Consider an embedding $$\boldsymbol{r}=\boldsymbol{r}(u^1,\ldots,u^n)$$ of some $n$-dimensional manifold $M$ in $\mathbb{R}^N,$ with the correspondind induced metric.
We know that both $\boldsymbol{r}_i=\frac{\partial \boldsymbol{r}}{\partial u^i}$ and $\frac{\partial}{\partial u^i}$ are a basis for $T_uM;$ consider now two vector fields $X,Y$ in $\mathbb{R}^N$ tangent to $M$ and define the Gaussian connection $$ \left. \nabla_X Y \right|_{u\in M}:= \operatorname{pr}_u \partial_XY. $$
My question is: Why is the following computation possible, namely, why do we interchange the two basis of tangent space as if they are the same (I know they are morally the same, but I'm lacking a formal justification of this fact) ? $$ \nabla_{\partial/\partial u^i} \frac{\partial}{\partial u^j}= \operatorname{pr}_u \frac{\partial}{\partial u^i} \boldsymbol{r}_j.$$
Your final equation only holds because you are using the flat connection on $\mathbb{R}^N$.
Let us generalize the picture a little bit to see more of the structure.
Consider $M,N$ manifolds, and let $g$ be a Riemannian metric on $N$. Let $\phi:M\to N$ be an embedding. Then $\phi^*g$ is the induced/pullback metric on $M$.
Let $u_i$ be a local coordinate system on $M$. Let $X,Y$ be vector fields on $M$. What we have for the induced connection $\nabla$ (the Levi-Civita connection relative to $\phi^*g$) is that the pushforward
$$ \phi_*\left(\nabla_X Y\right) = \operatorname{pr}_{T\phi(M)} D_{\phi_*X}\phi_*Y $$
where $\operatorname{pr}_{T\phi(M)}$ indicate the orthogonal projection to the tangent space $T\phi(M)$ under the metric $g$ of a vector in $TN$. $D$ is the Levi-Civita connection of the metric $g$ on $N$.
Now, in general $$ D_{\phi_* \partial/\partial u^i} \phi_* \partial/\partial u^j \neq \frac{\partial^2 \phi}{\partial u^i \partial u^j} $$ The two sides do not even live in the same space!

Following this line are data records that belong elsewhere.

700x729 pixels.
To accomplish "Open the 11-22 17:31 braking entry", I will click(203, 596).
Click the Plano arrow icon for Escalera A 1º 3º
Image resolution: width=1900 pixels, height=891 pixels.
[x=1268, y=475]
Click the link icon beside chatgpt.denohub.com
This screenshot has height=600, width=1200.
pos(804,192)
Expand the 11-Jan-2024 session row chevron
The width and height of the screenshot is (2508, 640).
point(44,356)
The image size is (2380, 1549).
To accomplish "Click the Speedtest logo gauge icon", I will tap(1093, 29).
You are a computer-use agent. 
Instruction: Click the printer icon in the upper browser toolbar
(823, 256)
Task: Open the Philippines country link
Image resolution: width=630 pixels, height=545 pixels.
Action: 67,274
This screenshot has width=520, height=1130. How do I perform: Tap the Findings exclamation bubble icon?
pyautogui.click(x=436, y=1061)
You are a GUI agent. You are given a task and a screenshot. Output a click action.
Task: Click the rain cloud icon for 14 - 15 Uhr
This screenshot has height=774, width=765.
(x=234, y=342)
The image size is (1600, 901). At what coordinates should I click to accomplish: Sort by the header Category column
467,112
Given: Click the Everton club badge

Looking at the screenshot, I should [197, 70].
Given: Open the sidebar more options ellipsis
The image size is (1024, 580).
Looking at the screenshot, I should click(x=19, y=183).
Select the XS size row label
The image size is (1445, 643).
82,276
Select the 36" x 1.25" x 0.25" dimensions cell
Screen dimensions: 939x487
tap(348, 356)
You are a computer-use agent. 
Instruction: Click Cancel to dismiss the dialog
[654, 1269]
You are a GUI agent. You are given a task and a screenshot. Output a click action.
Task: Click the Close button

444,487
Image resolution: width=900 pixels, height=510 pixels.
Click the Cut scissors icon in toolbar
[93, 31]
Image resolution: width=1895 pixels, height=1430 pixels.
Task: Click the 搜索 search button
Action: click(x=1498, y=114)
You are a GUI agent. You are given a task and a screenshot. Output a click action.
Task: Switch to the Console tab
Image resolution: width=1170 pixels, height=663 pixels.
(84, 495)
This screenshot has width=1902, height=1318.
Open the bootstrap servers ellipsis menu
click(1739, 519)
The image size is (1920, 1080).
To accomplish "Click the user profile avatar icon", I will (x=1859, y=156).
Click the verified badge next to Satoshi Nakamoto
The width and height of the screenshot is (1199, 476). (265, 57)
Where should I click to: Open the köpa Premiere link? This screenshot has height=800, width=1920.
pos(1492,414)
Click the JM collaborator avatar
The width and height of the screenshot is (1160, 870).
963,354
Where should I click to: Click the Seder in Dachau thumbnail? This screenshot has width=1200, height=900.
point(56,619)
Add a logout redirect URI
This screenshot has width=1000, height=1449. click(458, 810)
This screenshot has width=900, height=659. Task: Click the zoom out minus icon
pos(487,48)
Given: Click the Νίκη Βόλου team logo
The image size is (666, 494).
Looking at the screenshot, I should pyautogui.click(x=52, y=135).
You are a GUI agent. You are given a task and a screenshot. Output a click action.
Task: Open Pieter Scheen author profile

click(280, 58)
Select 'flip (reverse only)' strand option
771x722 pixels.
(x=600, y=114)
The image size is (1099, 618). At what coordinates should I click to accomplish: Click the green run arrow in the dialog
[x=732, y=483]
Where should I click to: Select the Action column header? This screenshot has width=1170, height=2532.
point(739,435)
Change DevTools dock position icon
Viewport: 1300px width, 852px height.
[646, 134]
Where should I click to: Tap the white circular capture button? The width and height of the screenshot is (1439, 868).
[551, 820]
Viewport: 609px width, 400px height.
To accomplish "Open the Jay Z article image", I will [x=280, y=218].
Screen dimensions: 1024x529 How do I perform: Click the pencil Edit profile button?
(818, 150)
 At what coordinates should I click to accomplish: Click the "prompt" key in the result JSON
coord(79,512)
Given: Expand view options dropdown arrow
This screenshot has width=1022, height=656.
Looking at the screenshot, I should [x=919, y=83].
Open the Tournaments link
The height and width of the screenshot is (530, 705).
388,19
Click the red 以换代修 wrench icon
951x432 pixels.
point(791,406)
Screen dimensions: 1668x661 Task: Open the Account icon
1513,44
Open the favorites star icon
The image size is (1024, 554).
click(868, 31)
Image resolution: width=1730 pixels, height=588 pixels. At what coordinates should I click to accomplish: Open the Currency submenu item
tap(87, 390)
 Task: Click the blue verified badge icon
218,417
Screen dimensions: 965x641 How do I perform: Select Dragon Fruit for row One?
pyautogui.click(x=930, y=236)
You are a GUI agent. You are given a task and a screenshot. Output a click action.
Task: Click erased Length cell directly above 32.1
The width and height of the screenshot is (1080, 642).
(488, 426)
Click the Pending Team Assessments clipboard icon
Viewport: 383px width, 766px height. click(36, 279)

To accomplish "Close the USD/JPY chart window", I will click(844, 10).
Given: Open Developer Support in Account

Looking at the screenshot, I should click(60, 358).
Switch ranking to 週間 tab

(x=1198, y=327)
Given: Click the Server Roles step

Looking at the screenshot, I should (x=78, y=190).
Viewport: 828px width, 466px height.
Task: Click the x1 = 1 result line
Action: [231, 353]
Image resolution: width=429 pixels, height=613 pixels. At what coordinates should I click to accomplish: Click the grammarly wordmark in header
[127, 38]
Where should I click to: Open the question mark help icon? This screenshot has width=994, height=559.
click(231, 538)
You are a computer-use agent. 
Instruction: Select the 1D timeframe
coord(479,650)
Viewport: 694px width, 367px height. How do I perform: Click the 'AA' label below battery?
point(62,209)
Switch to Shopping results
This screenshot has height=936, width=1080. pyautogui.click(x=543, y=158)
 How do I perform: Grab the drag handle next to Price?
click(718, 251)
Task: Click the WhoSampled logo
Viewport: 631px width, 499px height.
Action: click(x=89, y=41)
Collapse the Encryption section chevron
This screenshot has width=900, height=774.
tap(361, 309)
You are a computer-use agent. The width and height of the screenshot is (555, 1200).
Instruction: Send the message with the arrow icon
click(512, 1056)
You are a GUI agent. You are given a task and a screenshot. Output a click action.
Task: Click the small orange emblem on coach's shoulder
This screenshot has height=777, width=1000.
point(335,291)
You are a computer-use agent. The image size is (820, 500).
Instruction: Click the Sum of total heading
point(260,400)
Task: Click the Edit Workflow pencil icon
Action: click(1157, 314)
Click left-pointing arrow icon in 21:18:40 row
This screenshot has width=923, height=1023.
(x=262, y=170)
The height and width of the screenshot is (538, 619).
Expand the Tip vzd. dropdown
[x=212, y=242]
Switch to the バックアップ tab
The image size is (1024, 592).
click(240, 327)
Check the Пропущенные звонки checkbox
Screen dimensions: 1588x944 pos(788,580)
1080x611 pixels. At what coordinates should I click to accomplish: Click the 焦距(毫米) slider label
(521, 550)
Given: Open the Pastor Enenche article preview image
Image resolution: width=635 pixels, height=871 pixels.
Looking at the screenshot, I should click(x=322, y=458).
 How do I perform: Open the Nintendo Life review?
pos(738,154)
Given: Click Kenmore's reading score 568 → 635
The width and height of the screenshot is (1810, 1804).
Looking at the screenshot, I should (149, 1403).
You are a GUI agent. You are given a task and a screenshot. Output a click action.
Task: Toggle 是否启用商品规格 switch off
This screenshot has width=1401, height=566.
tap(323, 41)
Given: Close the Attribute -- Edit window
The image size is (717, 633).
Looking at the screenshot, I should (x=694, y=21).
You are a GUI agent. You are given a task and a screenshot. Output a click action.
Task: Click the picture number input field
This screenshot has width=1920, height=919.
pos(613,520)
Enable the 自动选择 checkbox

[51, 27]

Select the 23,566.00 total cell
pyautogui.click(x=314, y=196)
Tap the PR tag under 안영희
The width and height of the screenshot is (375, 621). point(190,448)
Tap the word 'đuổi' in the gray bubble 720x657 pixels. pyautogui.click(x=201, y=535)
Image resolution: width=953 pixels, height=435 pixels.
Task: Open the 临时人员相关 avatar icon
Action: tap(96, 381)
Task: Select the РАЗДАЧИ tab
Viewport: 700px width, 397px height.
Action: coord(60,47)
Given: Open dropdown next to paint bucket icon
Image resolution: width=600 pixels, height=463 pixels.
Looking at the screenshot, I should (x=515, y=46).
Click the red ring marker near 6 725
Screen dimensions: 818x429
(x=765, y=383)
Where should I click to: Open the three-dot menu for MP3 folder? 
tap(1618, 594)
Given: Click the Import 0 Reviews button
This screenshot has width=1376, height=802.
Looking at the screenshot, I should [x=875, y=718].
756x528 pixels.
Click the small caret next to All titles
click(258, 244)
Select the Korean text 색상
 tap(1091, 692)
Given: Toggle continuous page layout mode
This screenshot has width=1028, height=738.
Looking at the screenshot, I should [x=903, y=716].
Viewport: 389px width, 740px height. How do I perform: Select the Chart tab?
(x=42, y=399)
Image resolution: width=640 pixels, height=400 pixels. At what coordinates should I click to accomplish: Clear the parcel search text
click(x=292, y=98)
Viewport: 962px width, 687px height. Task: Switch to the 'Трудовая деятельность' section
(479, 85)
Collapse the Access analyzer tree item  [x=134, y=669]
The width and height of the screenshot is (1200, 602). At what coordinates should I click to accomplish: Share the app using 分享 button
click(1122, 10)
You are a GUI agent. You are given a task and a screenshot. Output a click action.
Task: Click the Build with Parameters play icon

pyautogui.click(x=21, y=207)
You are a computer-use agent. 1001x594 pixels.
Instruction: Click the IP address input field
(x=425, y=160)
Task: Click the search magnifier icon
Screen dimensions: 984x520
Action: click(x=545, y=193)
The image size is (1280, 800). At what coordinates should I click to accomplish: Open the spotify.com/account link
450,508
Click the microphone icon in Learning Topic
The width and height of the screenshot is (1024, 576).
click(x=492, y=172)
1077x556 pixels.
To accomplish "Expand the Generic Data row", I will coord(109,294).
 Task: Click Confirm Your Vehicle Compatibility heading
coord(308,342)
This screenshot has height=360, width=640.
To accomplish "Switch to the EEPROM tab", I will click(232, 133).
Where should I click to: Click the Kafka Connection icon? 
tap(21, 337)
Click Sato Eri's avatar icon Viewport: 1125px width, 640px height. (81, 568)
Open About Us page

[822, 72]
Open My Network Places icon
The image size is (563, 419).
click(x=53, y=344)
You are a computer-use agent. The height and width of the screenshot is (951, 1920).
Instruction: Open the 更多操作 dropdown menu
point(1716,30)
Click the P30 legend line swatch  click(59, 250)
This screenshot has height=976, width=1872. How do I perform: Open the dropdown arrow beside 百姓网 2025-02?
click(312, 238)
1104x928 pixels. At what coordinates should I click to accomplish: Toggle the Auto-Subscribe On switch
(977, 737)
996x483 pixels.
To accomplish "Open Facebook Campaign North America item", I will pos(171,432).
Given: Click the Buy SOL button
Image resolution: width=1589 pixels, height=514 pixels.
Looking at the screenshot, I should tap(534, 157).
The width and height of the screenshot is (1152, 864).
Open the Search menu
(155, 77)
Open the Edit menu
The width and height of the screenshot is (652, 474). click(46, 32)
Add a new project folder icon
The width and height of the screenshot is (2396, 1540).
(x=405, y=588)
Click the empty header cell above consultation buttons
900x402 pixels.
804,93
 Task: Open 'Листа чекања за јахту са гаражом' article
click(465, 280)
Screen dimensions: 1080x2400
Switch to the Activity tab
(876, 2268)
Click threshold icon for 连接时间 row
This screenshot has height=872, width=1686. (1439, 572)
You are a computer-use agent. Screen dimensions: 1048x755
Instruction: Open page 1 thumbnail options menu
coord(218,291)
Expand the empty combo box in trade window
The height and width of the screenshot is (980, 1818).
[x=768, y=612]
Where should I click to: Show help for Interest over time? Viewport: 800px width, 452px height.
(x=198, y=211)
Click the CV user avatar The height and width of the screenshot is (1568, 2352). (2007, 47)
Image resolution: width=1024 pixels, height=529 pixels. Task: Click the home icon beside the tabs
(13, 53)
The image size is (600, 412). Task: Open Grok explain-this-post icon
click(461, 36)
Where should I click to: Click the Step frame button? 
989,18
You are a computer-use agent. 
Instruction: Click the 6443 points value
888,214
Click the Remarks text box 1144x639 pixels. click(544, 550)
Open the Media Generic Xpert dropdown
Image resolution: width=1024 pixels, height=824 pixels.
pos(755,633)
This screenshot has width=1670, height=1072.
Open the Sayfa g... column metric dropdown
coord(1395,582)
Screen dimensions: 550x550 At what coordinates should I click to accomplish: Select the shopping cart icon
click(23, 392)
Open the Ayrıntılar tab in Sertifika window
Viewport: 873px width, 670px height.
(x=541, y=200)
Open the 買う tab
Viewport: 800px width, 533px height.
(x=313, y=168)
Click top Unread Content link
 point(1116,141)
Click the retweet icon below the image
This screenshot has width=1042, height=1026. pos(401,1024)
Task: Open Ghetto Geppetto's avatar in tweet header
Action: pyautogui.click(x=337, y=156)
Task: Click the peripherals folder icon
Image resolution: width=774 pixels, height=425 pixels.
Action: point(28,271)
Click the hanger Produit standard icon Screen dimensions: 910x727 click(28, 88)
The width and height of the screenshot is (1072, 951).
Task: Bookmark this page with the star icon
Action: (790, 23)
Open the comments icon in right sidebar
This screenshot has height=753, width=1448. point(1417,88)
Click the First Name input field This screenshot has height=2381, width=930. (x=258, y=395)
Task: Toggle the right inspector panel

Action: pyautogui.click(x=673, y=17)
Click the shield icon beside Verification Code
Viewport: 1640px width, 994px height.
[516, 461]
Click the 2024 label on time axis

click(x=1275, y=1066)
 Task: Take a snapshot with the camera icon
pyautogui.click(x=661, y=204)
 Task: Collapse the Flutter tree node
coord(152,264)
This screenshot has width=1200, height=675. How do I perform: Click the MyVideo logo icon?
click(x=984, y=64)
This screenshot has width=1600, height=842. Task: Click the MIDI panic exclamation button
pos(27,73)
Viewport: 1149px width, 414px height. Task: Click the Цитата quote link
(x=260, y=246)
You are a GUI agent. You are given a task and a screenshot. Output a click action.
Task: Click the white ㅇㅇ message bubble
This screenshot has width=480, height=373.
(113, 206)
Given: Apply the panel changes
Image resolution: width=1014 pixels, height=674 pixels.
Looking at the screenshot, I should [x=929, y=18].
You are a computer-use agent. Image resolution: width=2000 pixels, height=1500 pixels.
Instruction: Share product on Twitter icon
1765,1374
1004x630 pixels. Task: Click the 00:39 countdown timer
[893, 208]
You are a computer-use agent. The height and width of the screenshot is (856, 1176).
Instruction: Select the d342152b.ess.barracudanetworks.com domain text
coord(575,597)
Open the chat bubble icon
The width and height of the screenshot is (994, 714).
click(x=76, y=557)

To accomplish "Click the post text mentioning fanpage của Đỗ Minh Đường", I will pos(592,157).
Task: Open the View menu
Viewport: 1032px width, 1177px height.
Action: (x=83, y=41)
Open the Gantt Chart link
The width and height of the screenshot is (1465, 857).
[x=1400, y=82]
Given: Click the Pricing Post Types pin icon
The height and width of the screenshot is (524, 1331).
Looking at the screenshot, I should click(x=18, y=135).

Note that $\phi: M \to N$ we have that $d\phi : TM\to TN$ so that $\partial_i \phi: M \to TN$ has co-domain the tangent bundle $TN$. Its derivative $$ d(\partial_i \phi): TM \to T(TN) $$ means that the object $ \partial^2_{ij}\phi$ on the right hand side lives in the second tangent space $T(TN)$, and cannot be identified the left-hand side which is an element of $TN$.
The Euclidean connection $\partial$, which is the Levi-Civita connection associated to the Euclidean metric $e$ on $\mathbb{R}^N$, however, has the following nice property: let $T\mathbb{R}^N = \mathbb{R}^N\times \mathbb{R}^N$ be the canonical splitting based on the standard coordinates of $\mathbb{R}^N$. Let $\pi_2: T\mathbb{R}^N \to \mathbb{R}^N$ be the projection to the second factor. Let $V,W$ be vector fields (sections of $T\mathbb{R}^N$). We have that $$ \partial_V W = V\cdot d(\pi_2 W) $$ where $\pi_2 W: \mathbb{R}^N\to\mathbb{R}^N$ is the way one thinks about a vector field in analytic geometry, that is, as a mapping from $\mathbb{R}^N$ to itself.
It is through this wonderful coincidence that you can write your expression to have the right hand side as a Hessian of $\mathbf{r}$.
All said and done, though, perhaps your question is at a more elementary level. In which case maybe I can point out that by the chain-rule, if $\mathbf{r}:M\to\mathbb{R}^N$ and $f: \mathbb{R}^N \to V$, then $$ \frac{\partial}{\partial u^i} (f\circ \mathbf{r}) = (\partial_{\mathbf{r}_i} f)\circ \mathbf{r} $$ Hence if we think about the vector field $\mathbf{r}_j$ as a $\mathbb{R}^N$ valued function defined along $\mathbf{r}(M) \subset \mathbb{R}^N$, we have that $\frac{\partial}{\partial u^i} \mathbf{r}_j = \partial_{\mathbf{r}_i} \mathbf{r}_j$ (where by abuse of notation we omit certain compositions with $\mathbf{r}$).